= Data to use =
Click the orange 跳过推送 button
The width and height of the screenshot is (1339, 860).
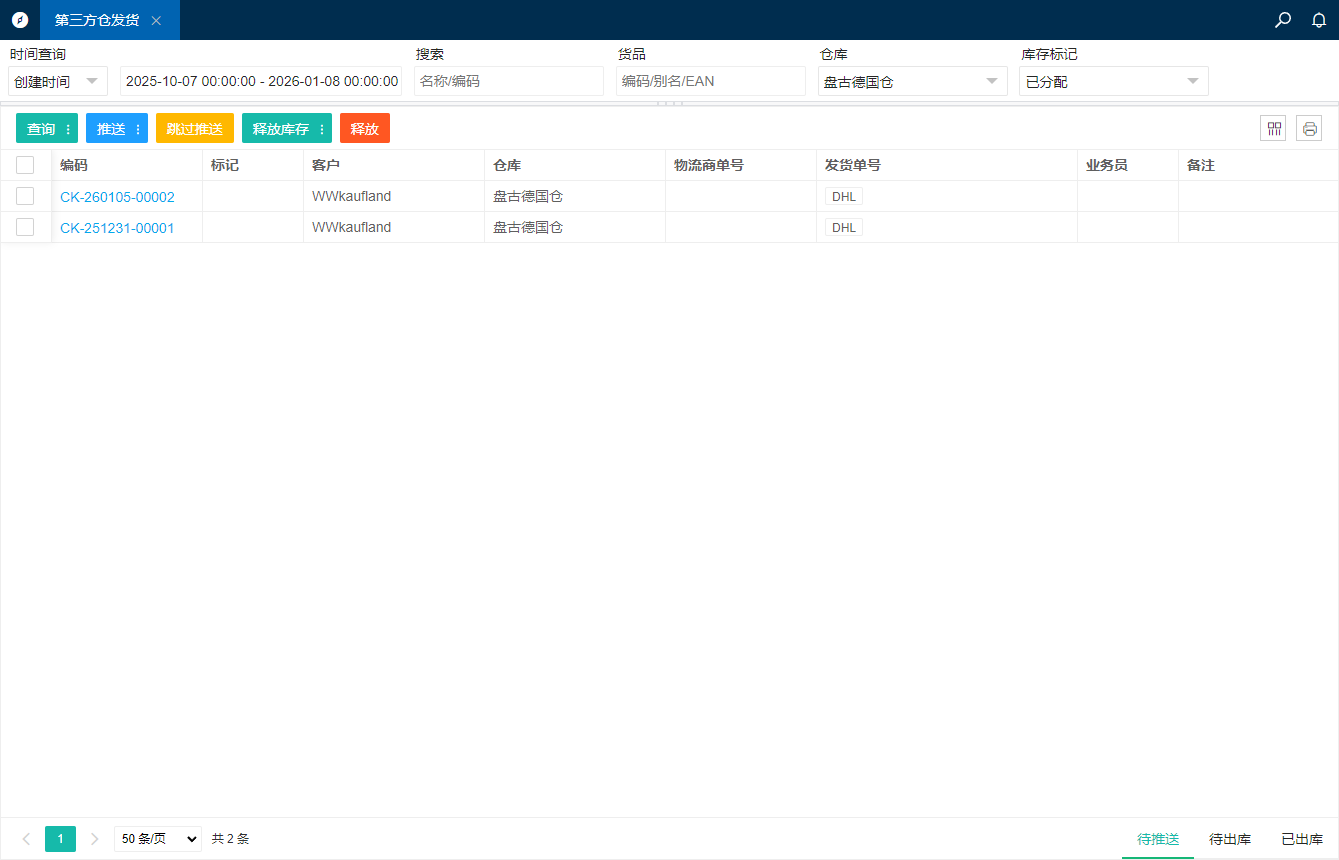click(194, 129)
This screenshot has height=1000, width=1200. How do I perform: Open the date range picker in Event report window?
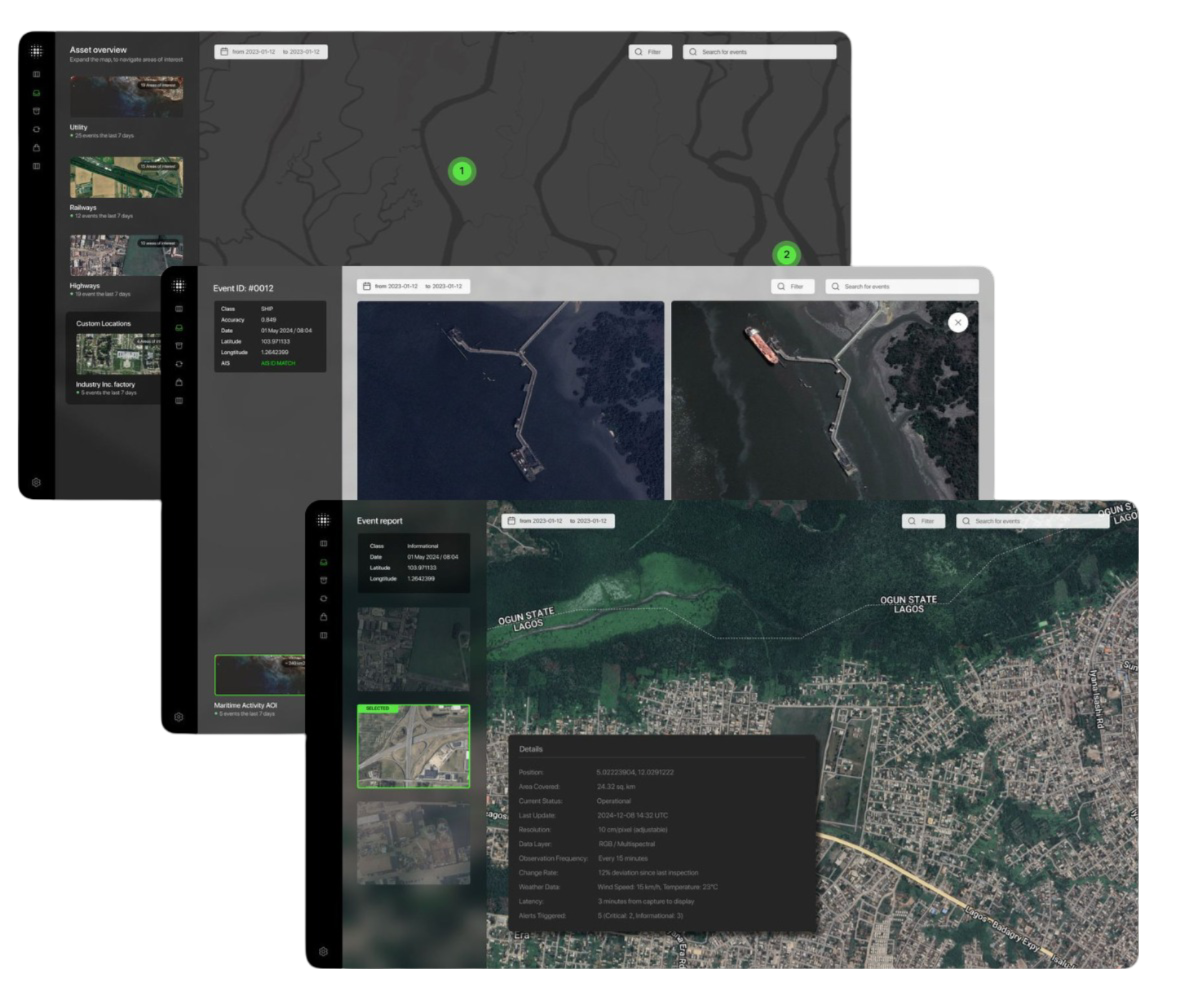click(x=558, y=521)

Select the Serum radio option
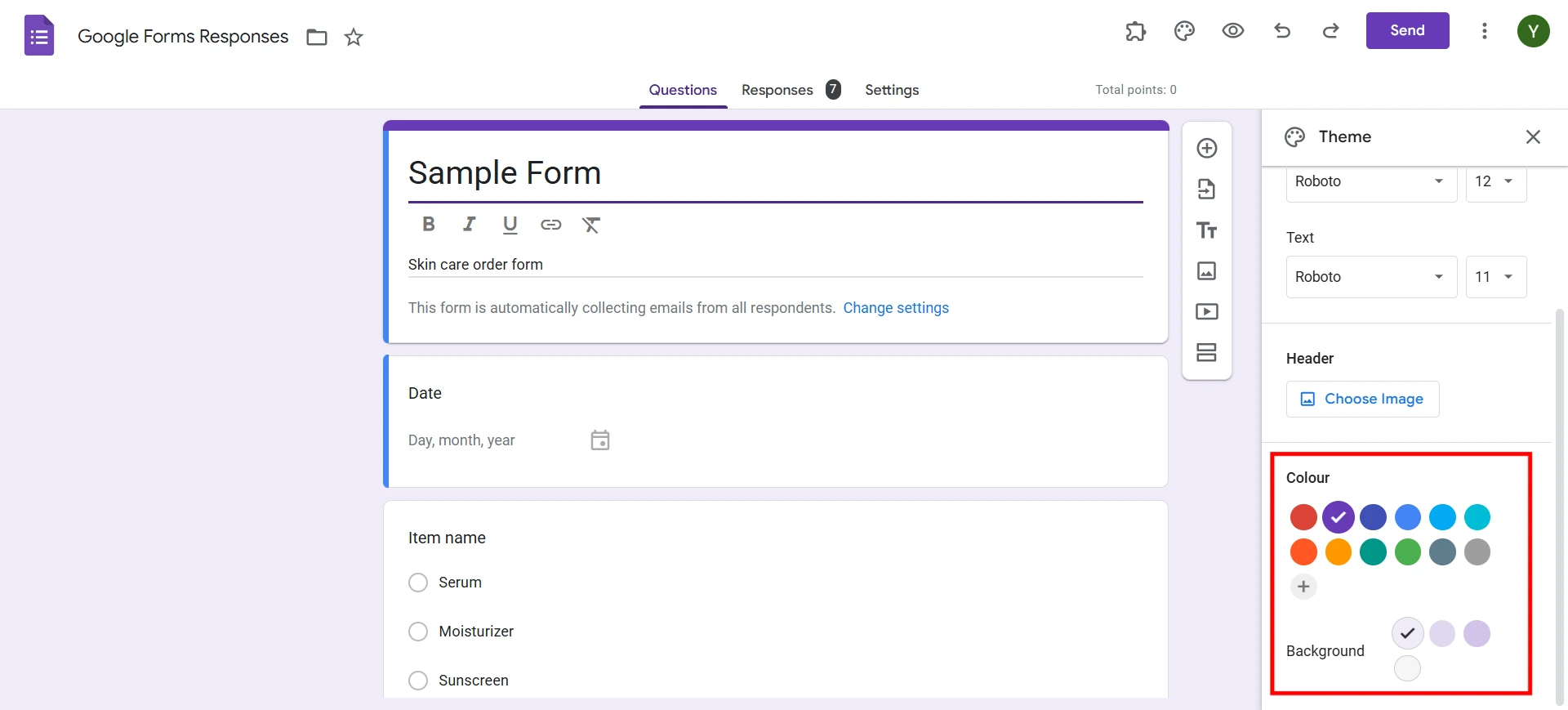pos(418,583)
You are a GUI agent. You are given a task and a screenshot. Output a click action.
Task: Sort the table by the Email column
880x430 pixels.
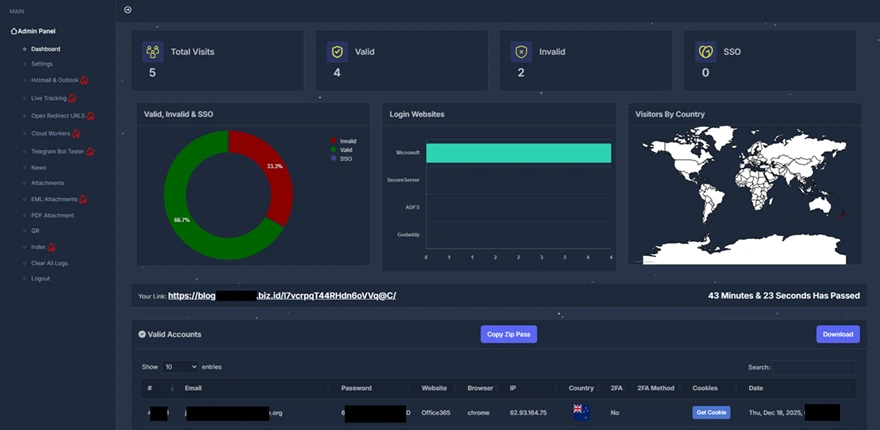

= What is required =
Begin with the line containing "You are a GUI" and end with the last line of the entries above. Copy those lines exactly, both ends included, and drop every picture.

= Expected output =
You are a GUI agent. You are given a task and a screenshot. Output a click action.
Task: Sort the table by the Email column
880x430 pixels.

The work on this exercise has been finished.